Domestic team information
- 2013–present: Gloucestershire (squad no. 88)
- 2021–2022: Birmingham Phoenix (squad no. 8)
- 2025: Oval Invincibles
- FC debut: 5 June 2013 Gloucestershire v Glamorgan
- LA debut: 2 June 2013 Gloucestershire v Yorkshire

Career statistics
| Competition | FC | LA | T20 |
| Matches | 104 | 26 | 139 |
| Runs scored | 5,890 | 788 | 2,716 |
| Batting average | 33.46 | 34.26 | 21.90 |
| 100s/50s | 8/39 | 2/4 | 0/9 |
| Top score | 169 | 157 | 80 |
| Balls bowled | 1,281 | 126 | 12 |
| Wickets | 9 | 5 | 0 |
| Bowling average | 107.55 | 24.00 | – |
| 5 wickets in innings | 0 | 0 | – |
| 10 wickets in match | 0 | 0 | – |
| Best bowling | 2/2 | 2/18 | – |
| Catches/stumpings | 78/– | 11/– | 81/– |
- Source: CricInfo, 27 September 2026

= Miles Hammond =

English cricketer

Miles Arthur Halhead Hammond (born 11 January 1996) is an English cricketer who plays for Gloucestershire County Cricket Club.
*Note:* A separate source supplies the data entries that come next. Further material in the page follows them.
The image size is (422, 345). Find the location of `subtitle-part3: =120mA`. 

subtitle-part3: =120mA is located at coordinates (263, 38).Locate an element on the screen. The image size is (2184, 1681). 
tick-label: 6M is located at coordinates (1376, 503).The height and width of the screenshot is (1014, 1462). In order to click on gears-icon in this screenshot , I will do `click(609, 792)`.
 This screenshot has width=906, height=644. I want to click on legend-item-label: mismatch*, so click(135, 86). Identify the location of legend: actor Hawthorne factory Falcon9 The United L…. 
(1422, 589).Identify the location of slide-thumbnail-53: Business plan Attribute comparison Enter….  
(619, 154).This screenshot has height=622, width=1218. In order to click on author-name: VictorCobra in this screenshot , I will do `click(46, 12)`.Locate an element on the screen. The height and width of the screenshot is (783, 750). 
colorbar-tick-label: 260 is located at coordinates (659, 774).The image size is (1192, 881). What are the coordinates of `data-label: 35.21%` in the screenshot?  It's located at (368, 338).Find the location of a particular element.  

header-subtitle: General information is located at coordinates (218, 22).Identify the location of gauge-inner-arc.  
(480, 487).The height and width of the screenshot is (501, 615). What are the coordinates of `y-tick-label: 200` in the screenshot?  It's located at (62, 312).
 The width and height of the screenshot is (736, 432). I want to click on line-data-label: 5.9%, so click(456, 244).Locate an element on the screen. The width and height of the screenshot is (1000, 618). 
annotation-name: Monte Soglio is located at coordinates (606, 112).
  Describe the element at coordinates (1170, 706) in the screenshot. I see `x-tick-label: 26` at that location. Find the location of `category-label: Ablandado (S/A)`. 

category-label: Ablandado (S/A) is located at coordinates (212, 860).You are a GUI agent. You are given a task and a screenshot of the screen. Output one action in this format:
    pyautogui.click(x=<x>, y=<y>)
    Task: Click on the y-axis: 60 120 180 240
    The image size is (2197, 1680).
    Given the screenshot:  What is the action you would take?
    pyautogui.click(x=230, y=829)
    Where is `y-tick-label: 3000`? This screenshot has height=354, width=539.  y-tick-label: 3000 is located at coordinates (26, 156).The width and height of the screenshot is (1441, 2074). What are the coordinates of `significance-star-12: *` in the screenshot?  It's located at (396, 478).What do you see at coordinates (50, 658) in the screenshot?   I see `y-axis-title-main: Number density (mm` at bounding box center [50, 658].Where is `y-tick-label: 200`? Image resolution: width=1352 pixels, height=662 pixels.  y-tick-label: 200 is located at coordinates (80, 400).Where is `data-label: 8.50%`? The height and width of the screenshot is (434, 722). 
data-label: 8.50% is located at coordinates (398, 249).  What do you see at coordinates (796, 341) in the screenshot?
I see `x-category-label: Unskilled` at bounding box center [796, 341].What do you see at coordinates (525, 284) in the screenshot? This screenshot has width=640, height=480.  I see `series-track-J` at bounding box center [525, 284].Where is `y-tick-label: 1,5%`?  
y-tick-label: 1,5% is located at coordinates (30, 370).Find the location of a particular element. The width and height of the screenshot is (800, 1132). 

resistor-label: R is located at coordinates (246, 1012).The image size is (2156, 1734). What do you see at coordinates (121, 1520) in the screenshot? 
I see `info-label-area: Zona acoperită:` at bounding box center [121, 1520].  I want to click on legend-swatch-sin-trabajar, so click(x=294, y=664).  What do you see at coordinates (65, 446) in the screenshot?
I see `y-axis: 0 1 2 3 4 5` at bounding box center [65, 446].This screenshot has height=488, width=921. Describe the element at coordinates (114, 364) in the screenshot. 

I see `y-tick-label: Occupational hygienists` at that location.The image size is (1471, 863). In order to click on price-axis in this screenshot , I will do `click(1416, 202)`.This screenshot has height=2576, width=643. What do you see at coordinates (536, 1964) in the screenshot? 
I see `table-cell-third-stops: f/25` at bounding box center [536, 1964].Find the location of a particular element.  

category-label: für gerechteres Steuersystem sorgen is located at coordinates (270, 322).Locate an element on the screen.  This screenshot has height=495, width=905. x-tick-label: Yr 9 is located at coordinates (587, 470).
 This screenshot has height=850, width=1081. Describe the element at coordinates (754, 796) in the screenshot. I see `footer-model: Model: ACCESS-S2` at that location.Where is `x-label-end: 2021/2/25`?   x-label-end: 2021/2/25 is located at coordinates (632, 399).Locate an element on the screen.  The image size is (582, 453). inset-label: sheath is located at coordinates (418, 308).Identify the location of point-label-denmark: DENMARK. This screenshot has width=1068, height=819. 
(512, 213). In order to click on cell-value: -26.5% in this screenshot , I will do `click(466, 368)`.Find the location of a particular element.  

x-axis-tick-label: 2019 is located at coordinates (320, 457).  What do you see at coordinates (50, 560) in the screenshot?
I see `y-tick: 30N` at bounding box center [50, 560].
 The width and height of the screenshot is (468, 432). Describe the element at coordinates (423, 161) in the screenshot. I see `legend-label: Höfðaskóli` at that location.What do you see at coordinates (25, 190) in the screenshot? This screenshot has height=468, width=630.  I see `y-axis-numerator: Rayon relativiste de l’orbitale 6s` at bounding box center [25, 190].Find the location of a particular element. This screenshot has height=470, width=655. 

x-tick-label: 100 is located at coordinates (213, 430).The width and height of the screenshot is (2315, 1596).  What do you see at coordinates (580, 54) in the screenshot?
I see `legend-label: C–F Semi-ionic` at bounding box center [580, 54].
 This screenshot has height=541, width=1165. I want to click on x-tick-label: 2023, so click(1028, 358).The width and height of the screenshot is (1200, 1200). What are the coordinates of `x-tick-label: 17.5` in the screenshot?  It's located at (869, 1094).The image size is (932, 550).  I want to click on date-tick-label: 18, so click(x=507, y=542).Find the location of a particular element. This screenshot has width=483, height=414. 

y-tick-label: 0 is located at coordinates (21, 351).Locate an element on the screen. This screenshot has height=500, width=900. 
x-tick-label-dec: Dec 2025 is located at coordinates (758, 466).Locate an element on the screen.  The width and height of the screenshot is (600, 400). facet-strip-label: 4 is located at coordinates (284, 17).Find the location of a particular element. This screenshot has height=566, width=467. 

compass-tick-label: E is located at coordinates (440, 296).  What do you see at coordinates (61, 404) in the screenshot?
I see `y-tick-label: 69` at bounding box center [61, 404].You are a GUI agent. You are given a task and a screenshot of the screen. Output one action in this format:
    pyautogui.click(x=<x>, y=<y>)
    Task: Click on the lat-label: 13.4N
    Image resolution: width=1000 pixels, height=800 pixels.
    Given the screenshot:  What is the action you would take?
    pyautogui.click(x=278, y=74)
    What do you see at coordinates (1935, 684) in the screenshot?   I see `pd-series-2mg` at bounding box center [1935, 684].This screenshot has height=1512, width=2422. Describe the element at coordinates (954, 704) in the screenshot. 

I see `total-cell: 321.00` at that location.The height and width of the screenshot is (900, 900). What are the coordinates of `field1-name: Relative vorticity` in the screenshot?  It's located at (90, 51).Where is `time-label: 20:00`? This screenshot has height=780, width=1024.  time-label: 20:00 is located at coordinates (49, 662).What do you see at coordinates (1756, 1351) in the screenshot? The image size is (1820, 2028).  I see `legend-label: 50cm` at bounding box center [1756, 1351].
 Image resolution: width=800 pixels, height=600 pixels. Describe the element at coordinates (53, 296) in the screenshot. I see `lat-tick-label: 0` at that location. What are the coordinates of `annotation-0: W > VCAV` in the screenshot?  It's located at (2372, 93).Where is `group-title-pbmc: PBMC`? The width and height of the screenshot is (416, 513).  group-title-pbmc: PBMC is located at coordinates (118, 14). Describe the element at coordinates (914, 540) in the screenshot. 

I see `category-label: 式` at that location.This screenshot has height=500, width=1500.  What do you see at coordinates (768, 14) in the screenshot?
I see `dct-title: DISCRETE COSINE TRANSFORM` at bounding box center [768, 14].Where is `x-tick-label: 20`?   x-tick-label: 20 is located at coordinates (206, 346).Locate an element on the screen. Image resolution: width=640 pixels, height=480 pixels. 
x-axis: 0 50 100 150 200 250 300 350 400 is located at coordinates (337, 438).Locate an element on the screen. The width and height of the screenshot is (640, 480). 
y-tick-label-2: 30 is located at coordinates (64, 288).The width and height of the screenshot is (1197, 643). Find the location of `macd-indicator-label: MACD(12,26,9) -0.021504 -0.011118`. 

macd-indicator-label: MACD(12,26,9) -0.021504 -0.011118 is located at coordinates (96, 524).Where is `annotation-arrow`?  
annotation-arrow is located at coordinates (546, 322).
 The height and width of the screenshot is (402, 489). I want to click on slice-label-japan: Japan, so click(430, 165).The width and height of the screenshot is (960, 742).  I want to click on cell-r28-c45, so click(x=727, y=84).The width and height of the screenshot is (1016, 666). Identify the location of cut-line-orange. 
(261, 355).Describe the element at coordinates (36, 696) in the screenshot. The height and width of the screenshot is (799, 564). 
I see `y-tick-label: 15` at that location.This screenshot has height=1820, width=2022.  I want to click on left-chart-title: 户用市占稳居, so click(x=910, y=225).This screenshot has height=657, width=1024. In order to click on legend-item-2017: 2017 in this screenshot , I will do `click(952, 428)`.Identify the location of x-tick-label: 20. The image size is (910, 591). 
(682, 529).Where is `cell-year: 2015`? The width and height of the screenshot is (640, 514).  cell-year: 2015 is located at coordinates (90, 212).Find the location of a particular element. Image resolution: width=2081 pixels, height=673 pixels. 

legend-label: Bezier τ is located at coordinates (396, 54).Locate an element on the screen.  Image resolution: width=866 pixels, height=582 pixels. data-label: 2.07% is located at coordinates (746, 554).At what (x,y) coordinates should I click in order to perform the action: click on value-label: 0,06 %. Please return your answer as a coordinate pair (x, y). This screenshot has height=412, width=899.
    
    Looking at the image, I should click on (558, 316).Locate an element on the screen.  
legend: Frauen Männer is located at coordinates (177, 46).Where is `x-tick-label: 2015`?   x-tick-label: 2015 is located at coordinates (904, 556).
Born in Cheltenham and educated at St Edward's School, Oxford, and before that Christ Church Cathedral School in Oxford. Hammond played a number of matches for the England Under-19 cricket team. He spent the 2014 season playing for Home Counties League team Aston Rowant, near his home in Oxfordshire.

He scored 103, his first century, for Gloucestershire against Sussex, in July 2018. In April 2022, he was bought by the Birmingham Phoenix for the 2022 season of The Hundred.